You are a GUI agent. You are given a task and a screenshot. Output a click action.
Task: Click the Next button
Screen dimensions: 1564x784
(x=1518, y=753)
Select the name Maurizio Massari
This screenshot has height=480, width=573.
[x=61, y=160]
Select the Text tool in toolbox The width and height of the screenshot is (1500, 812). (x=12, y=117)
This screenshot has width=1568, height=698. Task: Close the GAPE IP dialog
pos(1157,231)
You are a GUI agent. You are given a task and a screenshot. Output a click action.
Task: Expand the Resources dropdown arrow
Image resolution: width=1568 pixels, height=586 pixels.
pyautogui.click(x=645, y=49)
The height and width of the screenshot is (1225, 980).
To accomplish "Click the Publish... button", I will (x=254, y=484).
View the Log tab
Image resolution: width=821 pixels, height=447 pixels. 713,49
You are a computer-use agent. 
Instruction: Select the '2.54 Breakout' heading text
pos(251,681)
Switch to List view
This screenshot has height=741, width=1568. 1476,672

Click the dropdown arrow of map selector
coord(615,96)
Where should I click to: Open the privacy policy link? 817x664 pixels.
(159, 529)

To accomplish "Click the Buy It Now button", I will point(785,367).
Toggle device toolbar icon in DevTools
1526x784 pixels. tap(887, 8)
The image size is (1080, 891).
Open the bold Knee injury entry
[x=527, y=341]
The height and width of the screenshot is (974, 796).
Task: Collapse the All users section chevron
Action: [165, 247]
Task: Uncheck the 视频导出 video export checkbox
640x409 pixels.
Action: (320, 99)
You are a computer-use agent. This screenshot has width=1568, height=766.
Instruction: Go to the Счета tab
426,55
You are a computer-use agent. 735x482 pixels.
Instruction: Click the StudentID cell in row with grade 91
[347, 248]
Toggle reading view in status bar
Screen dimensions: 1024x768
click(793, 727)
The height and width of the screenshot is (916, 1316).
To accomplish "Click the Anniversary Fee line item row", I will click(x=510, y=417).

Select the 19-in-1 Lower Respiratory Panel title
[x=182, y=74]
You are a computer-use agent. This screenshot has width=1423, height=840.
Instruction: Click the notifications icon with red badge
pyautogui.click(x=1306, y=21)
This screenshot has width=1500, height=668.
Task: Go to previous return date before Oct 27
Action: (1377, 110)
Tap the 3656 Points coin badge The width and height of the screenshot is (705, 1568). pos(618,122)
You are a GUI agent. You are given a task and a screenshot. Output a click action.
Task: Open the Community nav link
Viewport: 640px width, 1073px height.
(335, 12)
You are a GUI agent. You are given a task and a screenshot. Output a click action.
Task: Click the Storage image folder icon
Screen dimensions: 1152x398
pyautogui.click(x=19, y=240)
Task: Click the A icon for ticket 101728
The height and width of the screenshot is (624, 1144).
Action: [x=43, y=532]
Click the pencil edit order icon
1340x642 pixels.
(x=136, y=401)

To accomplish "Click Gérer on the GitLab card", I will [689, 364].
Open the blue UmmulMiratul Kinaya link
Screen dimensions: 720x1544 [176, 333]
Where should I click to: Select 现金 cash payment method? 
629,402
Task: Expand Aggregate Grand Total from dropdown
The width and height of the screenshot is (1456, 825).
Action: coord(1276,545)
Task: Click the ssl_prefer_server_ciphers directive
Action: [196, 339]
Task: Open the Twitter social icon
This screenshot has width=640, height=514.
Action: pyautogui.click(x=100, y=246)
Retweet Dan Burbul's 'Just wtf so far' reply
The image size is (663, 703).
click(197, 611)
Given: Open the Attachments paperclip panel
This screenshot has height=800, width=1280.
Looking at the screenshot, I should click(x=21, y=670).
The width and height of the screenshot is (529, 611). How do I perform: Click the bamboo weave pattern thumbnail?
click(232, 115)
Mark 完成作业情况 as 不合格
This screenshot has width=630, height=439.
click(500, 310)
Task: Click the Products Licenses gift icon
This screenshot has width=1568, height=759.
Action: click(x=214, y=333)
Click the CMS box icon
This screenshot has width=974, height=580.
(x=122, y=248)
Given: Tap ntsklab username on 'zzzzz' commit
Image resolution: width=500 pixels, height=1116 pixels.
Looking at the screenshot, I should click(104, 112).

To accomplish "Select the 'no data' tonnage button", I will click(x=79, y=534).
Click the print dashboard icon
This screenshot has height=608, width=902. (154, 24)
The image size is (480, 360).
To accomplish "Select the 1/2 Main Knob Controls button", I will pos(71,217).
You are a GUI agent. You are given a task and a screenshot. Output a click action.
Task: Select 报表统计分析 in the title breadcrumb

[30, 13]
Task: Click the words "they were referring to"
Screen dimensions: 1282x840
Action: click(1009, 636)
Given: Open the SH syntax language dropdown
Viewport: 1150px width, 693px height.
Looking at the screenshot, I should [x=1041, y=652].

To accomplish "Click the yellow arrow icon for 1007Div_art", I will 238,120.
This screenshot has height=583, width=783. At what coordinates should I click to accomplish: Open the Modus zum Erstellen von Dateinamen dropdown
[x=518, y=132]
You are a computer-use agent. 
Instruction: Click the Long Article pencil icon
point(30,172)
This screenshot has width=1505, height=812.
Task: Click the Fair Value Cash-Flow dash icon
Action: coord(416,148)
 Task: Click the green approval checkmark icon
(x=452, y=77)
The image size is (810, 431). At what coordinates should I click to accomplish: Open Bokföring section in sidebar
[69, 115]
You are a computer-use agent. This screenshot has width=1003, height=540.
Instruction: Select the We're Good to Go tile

:::

## What to work on
Please copy out all of the material above, swapping each "GUI agent" for "screen agent" and keeping everything else the same.

## Reply
You are a screen agent. You are given a task and a screenshot. Output a click action.
Task: Click the Next button
Screen dimensions: 1564x784
(x=1518, y=753)
Select the name Maurizio Massari
This screenshot has height=480, width=573.
[x=61, y=160]
Select the Text tool in toolbox The width and height of the screenshot is (1500, 812). (x=12, y=117)
This screenshot has width=1568, height=698. Task: Close the GAPE IP dialog
pos(1157,231)
You are a screen agent. You are given a task and a screenshot. Output a click action.
Task: Expand the Resources dropdown arrow
Image resolution: width=1568 pixels, height=586 pixels.
pyautogui.click(x=645, y=49)
The height and width of the screenshot is (1225, 980).
To accomplish "Click the Publish... button", I will (x=254, y=484).
View the Log tab
Image resolution: width=821 pixels, height=447 pixels. 713,49
You are a computer-use agent. 
Instruction: Select the '2.54 Breakout' heading text
pos(251,681)
Switch to List view
This screenshot has height=741, width=1568. 1476,672

Click the dropdown arrow of map selector
coord(615,96)
Where should I click to: Open the privacy policy link? 817x664 pixels.
(159, 529)

To accomplish "Click the Buy It Now button", I will point(785,367).
Toggle device toolbar icon in DevTools
1526x784 pixels. tap(887, 8)
The image size is (1080, 891).
Open the bold Knee injury entry
[x=527, y=341]
The height and width of the screenshot is (974, 796).
Task: Collapse the All users section chevron
Action: [165, 247]
Task: Uncheck the 视频导出 video export checkbox
640x409 pixels.
Action: (320, 99)
You are a computer-use agent. This screenshot has width=1568, height=766.
Instruction: Go to the Счета tab
426,55
You are a computer-use agent. 735x482 pixels.
Instruction: Click the StudentID cell in row with grade 91
[347, 248]
Toggle reading view in status bar
Screen dimensions: 1024x768
click(793, 727)
The height and width of the screenshot is (916, 1316).
To accomplish "Click the Anniversary Fee line item row", I will click(x=510, y=417).

Select the 19-in-1 Lower Respiratory Panel title
[x=182, y=74]
You are a computer-use agent. This screenshot has width=1423, height=840.
Instruction: Click the notifications icon with red badge
pyautogui.click(x=1306, y=21)
This screenshot has width=1500, height=668.
Task: Go to previous return date before Oct 27
Action: (1377, 110)
Tap the 3656 Points coin badge The width and height of the screenshot is (705, 1568). pos(618,122)
You are a screen agent. You are given a task and a screenshot. Output a click action.
Task: Open the Community nav link
Viewport: 640px width, 1073px height.
(335, 12)
You are a screen agent. You are given a task and a screenshot. Output a click action.
Task: Click the Storage image folder icon
Screen dimensions: 1152x398
pyautogui.click(x=19, y=240)
Task: Click the A icon for ticket 101728
The height and width of the screenshot is (624, 1144).
Action: [x=43, y=532]
Click the pencil edit order icon
1340x642 pixels.
(x=136, y=401)

To accomplish "Click Gérer on the GitLab card", I will [689, 364].
Open the blue UmmulMiratul Kinaya link
Screen dimensions: 720x1544 [176, 333]
Where should I click to: Select 现金 cash payment method? 
629,402
Task: Expand Aggregate Grand Total from dropdown
The width and height of the screenshot is (1456, 825).
Action: coord(1276,545)
Task: Click the ssl_prefer_server_ciphers directive
Action: [196, 339]
Task: Open the Twitter social icon
This screenshot has width=640, height=514.
Action: pyautogui.click(x=100, y=246)
Retweet Dan Burbul's 'Just wtf so far' reply
The image size is (663, 703).
click(197, 611)
Given: Open the Attachments paperclip panel
This screenshot has height=800, width=1280.
Looking at the screenshot, I should click(x=21, y=670).
The width and height of the screenshot is (529, 611). How do I perform: Click the bamboo weave pattern thumbnail?
click(232, 115)
Mark 完成作业情况 as 不合格
This screenshot has width=630, height=439.
click(500, 310)
Task: Click the Products Licenses gift icon
This screenshot has width=1568, height=759.
Action: click(x=214, y=333)
Click the CMS box icon
This screenshot has width=974, height=580.
(x=122, y=248)
Given: Tap ntsklab username on 'zzzzz' commit
Image resolution: width=500 pixels, height=1116 pixels.
Looking at the screenshot, I should click(104, 112).

To accomplish "Select the 'no data' tonnage button", I will click(x=79, y=534).
Click the print dashboard icon
This screenshot has height=608, width=902. (154, 24)
The image size is (480, 360).
To accomplish "Select the 1/2 Main Knob Controls button", I will pos(71,217).
You are a screen agent. You are given a task and a screenshot. Output a click action.
Task: Select 报表统计分析 in the title breadcrumb

[30, 13]
Task: Click the words "they were referring to"
Screen dimensions: 1282x840
Action: click(1009, 636)
Given: Open the SH syntax language dropdown
Viewport: 1150px width, 693px height.
Looking at the screenshot, I should [x=1041, y=652].

To accomplish "Click the yellow arrow icon for 1007Div_art", I will 238,120.
This screenshot has height=583, width=783. At what coordinates should I click to accomplish: Open the Modus zum Erstellen von Dateinamen dropdown
[x=518, y=132]
You are a computer-use agent. 
Instruction: Click the Long Article pencil icon
point(30,172)
This screenshot has width=1505, height=812.
Task: Click the Fair Value Cash-Flow dash icon
Action: coord(416,148)
 Task: Click the green approval checkmark icon
(x=452, y=77)
The image size is (810, 431). At what coordinates should I click to accomplish: Open Bokföring section in sidebar
[69, 115]
You are a computer-use agent. This screenshot has width=1003, height=540.
Instruction: Select the We're Good to Go tile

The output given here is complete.